Note 1 — Significant Accounting Policies

The accompanying financial statements of the Champion Enterprises, Inc. Savings Plan (the “Plan”) have been prepared on the accrual basis of accounting. Benefit payments are recorded when paid. Participants’ contributions are recorded in the period during which the amounts are withheld from participants’ earnings. Employer’s contributions are recorded in the same period as the related participants’ contributions.

Investments, other than loans to participants, are stated at fair value as determined by Fidelity Management Trust Company, the trustee of the Plan (the “Trustee”), and are based on quoted market prices. Loans to participants are stated at cost. Net appreciation or depreciation in the fair value of investments as presented in the Statement of Changes in Net Assets Available for Benefits represents the net amount of realized gains or losses and unrealized appreciation or depreciation on those investments.

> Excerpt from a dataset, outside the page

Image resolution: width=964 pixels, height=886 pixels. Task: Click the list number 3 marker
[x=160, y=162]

The Plan provides for various investment options in mutual funds and other types of investments. The Plan’s investments are exposed to various risks, including interest rate, inflation, national and international economies, market and credit risks. These risks could result, in the near term, in material changes to the values of the Plan’s investments and participants’ account balances.

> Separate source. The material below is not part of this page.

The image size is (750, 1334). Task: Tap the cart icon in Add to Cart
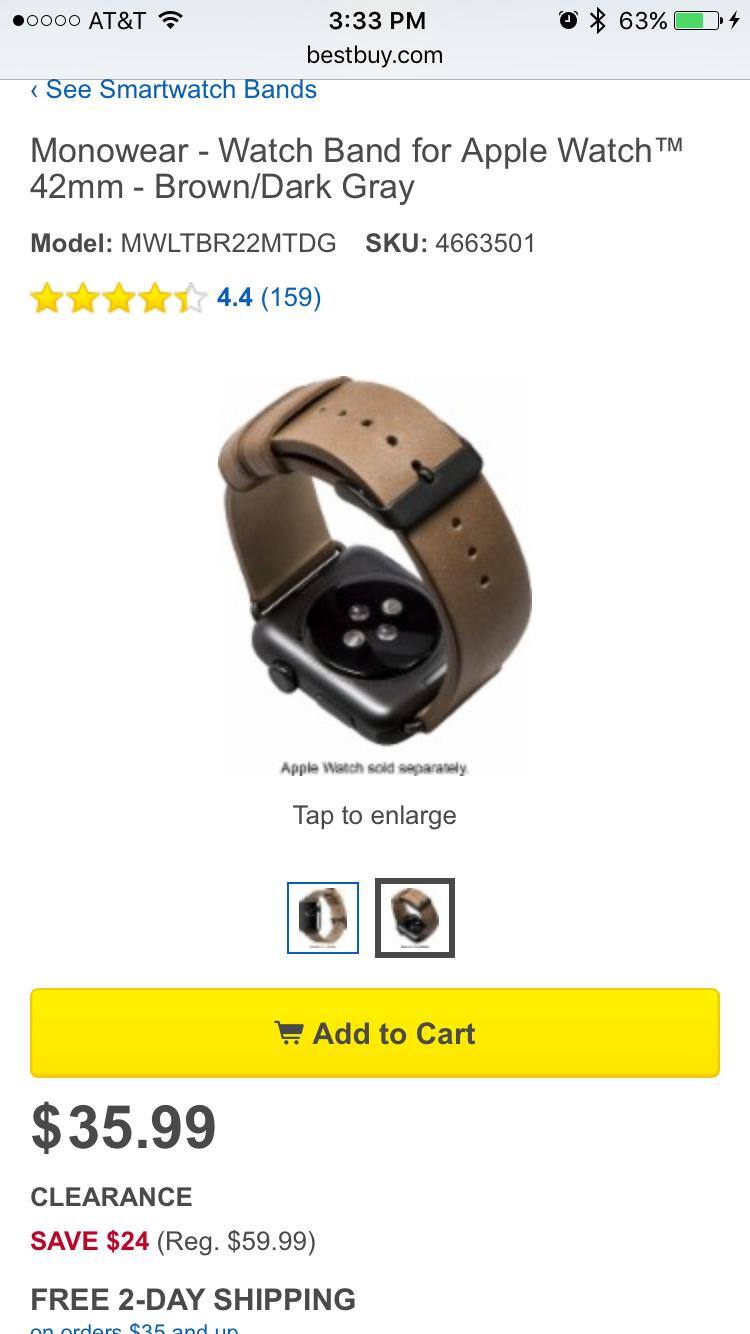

The preparation of financial statements in conformity with accounting principles generally accepted in the United States of America requires management to make estimates and assumptions that affect the reported amounts of assets and liabilities and changes therein and disclosure of contingent assets and liabilities during the reporting period. Actual results could differ from those estimates.

Note 2 — Plan Description

The following description of the Plan provides only general information. Participants should refer to the Plan document for a complete description of the Plan’s provisions.

The Plan is a defined contribution plan that was initially approved by the shareholders of Champion Enterprises, Inc. (the “Company” or “Plan Sponsor”) on July 11, 1984 and became effective as of February 26, 1983. The Plan is administered by the Employee Benefits Administration Committee (the “Committee”), whose members are appointed by the Board of Directors of the Company. The Plan is subject to the provisions of the Employee Retirement Income Security Act of 1974 (“ERISA”).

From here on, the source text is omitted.